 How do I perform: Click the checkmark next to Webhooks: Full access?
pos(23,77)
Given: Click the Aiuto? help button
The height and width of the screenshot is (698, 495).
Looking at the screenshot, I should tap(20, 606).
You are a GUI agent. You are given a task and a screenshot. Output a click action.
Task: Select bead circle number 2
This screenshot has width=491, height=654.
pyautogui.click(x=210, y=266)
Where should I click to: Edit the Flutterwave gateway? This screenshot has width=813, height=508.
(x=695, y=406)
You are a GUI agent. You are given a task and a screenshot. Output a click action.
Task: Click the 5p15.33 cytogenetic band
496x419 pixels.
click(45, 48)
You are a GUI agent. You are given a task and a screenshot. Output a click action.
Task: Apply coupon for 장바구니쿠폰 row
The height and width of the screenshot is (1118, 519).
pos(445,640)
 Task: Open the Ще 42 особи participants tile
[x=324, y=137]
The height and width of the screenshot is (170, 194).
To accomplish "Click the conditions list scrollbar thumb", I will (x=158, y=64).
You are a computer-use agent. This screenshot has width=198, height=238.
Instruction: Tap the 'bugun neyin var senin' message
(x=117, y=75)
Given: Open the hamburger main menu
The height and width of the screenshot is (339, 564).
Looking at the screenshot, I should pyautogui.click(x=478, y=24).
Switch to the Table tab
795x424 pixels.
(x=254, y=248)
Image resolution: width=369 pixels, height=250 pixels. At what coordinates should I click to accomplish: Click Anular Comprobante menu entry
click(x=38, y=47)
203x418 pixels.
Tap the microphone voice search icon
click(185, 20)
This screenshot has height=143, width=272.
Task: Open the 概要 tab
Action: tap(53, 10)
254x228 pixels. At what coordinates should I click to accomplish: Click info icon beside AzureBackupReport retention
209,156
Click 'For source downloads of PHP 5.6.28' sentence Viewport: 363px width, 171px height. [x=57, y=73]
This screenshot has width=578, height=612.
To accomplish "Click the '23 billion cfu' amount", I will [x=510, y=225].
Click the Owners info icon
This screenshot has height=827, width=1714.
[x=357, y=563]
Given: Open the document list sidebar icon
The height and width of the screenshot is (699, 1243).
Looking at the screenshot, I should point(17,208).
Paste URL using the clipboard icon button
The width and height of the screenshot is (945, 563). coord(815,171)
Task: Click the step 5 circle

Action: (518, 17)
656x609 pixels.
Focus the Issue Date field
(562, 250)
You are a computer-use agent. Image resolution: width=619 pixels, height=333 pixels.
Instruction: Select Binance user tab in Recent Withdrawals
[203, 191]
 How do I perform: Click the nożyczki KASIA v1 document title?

-- REQUIREMENT --
Your answer must contain every line of the records, exactly.

-- TASK ANSWER --
 How do I perform: Click the checkmark next to Webhooks: Full access?
pos(23,77)
Given: Click the Aiuto? help button
The height and width of the screenshot is (698, 495).
Looking at the screenshot, I should tap(20, 606).
You are a GUI agent. You are given a task and a screenshot. Output a click action.
Task: Select bead circle number 2
This screenshot has width=491, height=654.
pyautogui.click(x=210, y=266)
Where should I click to: Edit the Flutterwave gateway? This screenshot has width=813, height=508.
(x=695, y=406)
You are a GUI agent. You are given a task and a screenshot. Output a click action.
Task: Click the 5p15.33 cytogenetic band
496x419 pixels.
click(45, 48)
You are a GUI agent. You are given a task and a screenshot. Output a click action.
Task: Apply coupon for 장바구니쿠폰 row
The height and width of the screenshot is (1118, 519).
pos(445,640)
 Task: Open the Ще 42 особи participants tile
[x=324, y=137]
The height and width of the screenshot is (170, 194).
To accomplish "Click the conditions list scrollbar thumb", I will (x=158, y=64).
You are a computer-use agent. This screenshot has width=198, height=238.
Instruction: Tap the 'bugun neyin var senin' message
(x=117, y=75)
Given: Open the hamburger main menu
The height and width of the screenshot is (339, 564).
Looking at the screenshot, I should pyautogui.click(x=478, y=24).
Switch to the Table tab
795x424 pixels.
(x=254, y=248)
Image resolution: width=369 pixels, height=250 pixels. At what coordinates should I click to accomplish: Click Anular Comprobante menu entry
click(x=38, y=47)
203x418 pixels.
Tap the microphone voice search icon
click(185, 20)
This screenshot has height=143, width=272.
Task: Open the 概要 tab
Action: tap(53, 10)
254x228 pixels. At what coordinates should I click to accomplish: Click info icon beside AzureBackupReport retention
209,156
Click 'For source downloads of PHP 5.6.28' sentence Viewport: 363px width, 171px height. [x=57, y=73]
This screenshot has width=578, height=612.
To accomplish "Click the '23 billion cfu' amount", I will [x=510, y=225].
Click the Owners info icon
This screenshot has height=827, width=1714.
[x=357, y=563]
Given: Open the document list sidebar icon
The height and width of the screenshot is (699, 1243).
Looking at the screenshot, I should point(17,208).
Paste URL using the clipboard icon button
The width and height of the screenshot is (945, 563). coord(815,171)
Task: Click the step 5 circle

Action: (518, 17)
656x609 pixels.
Focus the Issue Date field
(562, 250)
You are a computer-use agent. Image resolution: width=619 pixels, height=333 pixels.
Instruction: Select Binance user tab in Recent Withdrawals
[203, 191]
 How do I perform: Click the nożyczki KASIA v1 document title?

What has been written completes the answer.